So much of our communication and learning occurs through the computer technologies, disembodied living seems ever more inevitable. As our technological capacities grow, we are looking for ways to reconnect with our bodies, our creativity and our spirits - Daria Halprin
I am a self-taught video artist. How does my internal environment look like, feel like? How does it relate to the external environment? These are my guideline questions. The camera is like my third eye, a spiritual guide and technology a patriarchal archetype to disobey and mess around with.
Video making has been an intimate DIY discovery process of trying everything out filled with the excitement of Mistake making.
Diverting my attention away from what I truly need the most: connection to the flesh of nature, technology has been mediating a slowing down almost meditative gratifying process of deeper owned learning. Trapped either behind or in front of a mysterious magnifying man-made glass contraption, I craft my emotions out to bring nature inside (of technology). In other terms the computer is a laboratory where to run alchemic experiments.

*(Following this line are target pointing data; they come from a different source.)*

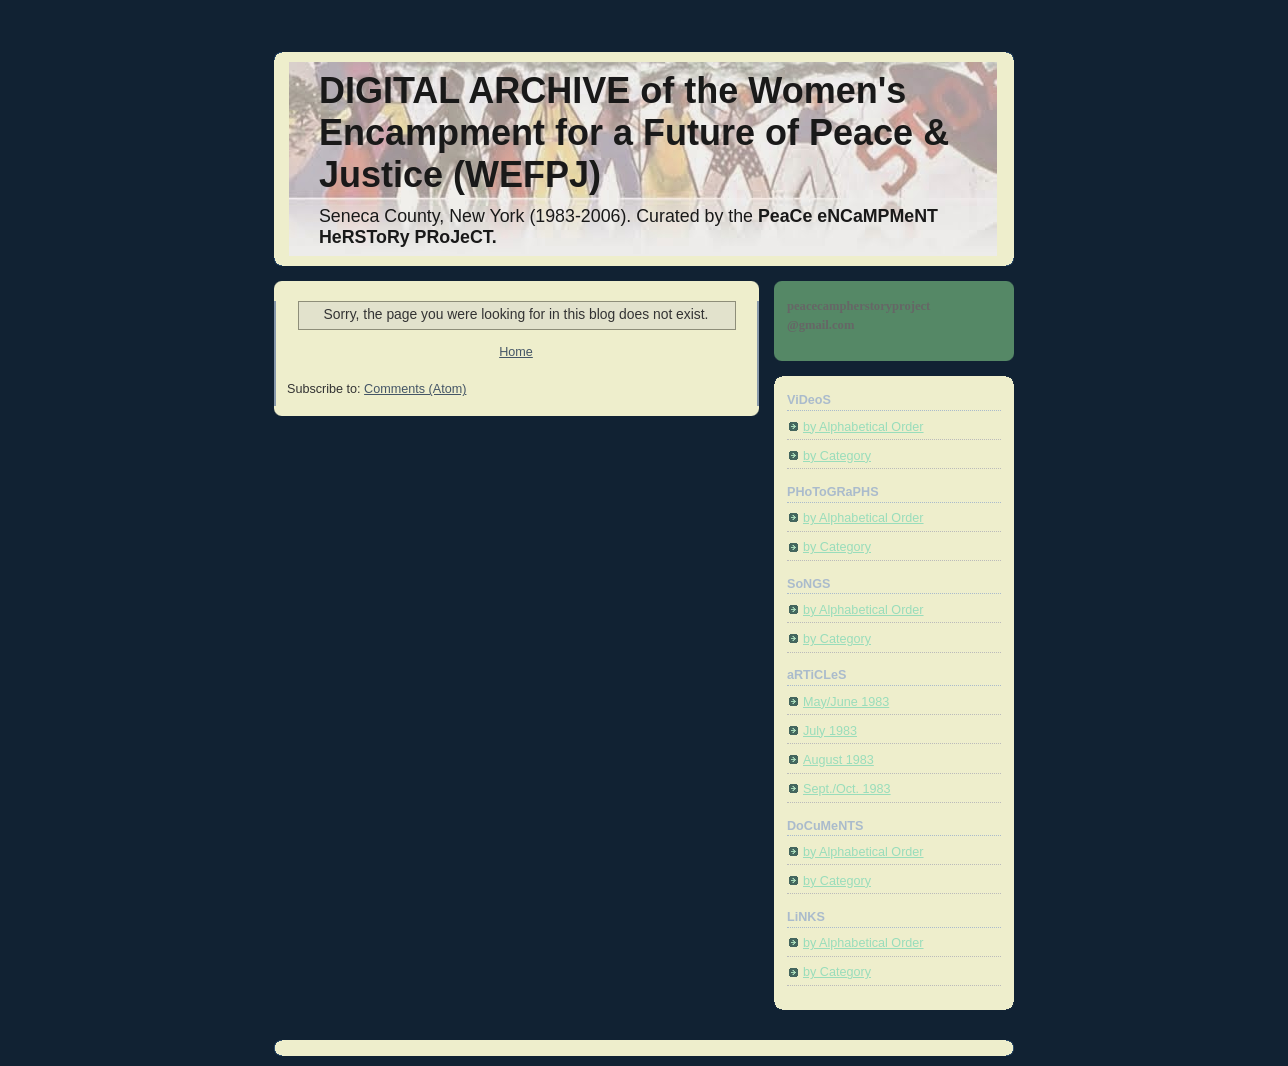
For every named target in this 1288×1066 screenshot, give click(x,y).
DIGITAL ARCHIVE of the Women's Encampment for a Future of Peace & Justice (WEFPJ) (634, 132)
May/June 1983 (846, 702)
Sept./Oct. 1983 (847, 789)
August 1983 (838, 760)
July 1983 (830, 731)
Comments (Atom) (415, 389)
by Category (837, 456)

My point of view is that of the emotional inner body claiming a messy beyond appearances aesthetic. The aesthetics of the inner world is a beauty that wants to be free of consumerism and cultural restrictions that in Daria Haprin words limit the body and soul’s imagination.
A limited keenness, and therefore knowledge and accessibility, to high end professional technology, have been intentional parameters within which to push my creativity and rebel against overall technical expectations and conventions. The gesture embedded in my soft digital “processing”, where high sensitivity compensates low technical skills, is that of learning how to draw the line and own my mark.
The overall spirit is to make the most out of very little. Combining amateurish rudimental tools to trial and error “techniques”. Video is my opportunity to play with the manifestation of the unconscious and introduce it to the realm of counsciousness. It’s a space where to recognise and seep through what comes out of my body. In this space of deep observation, deep listening and filtering, like a witch, I too, play with the alchemical magic of digital transformation.
Not concerning myself too much with principles of imaging quality, nor adhering to professional video making rules or conventions, gives me the freedom to create often messy, murky, soft, overall “offish” videos that reflect my lunar resistance to technology. This “methodology” is the vital embodiment of the concept of my art practice that connects me to feminist art making history.
I film with the intention of recording the action of a body within an environment, framing how body and surroudings contestualize each other. While the task of filming is to document an action in space, editing is a creative exercise where to balance narrative, experience, imagination and possibility. Drawing from the everyday, I manipulate my realities so to reimagine them in new forms hoping to resolve the climate change inside me.
Video is a tool to sketch out ideas and study their potential; it is a “power tool” to record internal movements that I try to translate onto the moving of an image. An intimate exploration of the tension between harmonious and conflicting, private and public, to me, video making functions as a set of digital lips, tongue and vocal cords vibrating out rhythms of emotions that want to tune in with the movements all around me.
Breathing, eating, shaking, dancing, are expedients to synchronise with bodies outside mine and engage them both physically and conceptually. The ambition of these sketches is to connect to the extended body, through outdoor and indoor participatory situations of multichannel projections layered with installations, performance and other imaginative ways to vibrate together.
As I am seeking ways to free my creativity whilst accrediting my actions, the camera voices the gestures of a gender fluid, menopausal white woman artist, still attempting to validate her/their uncertain “becoming of her/their true potential, that wants and needs to be in harmony with nature and together with people no longer be forced to reason a patriarchal logic.
Through this lens, finally I get a glimpse of why my fundamental life processes, like my bodily functions and my “genderdoings”, are far from an expression of creatively being (in) a “body-environment”, but mere insignificant doings manifesting oppression instead of wellbeing. This phenomenon has amplified into a cosmic ripple affecting most beings and their relations to the environment; their/our bodies perpetuating an exhausting unsustainable system.
So I record my internal climate changes.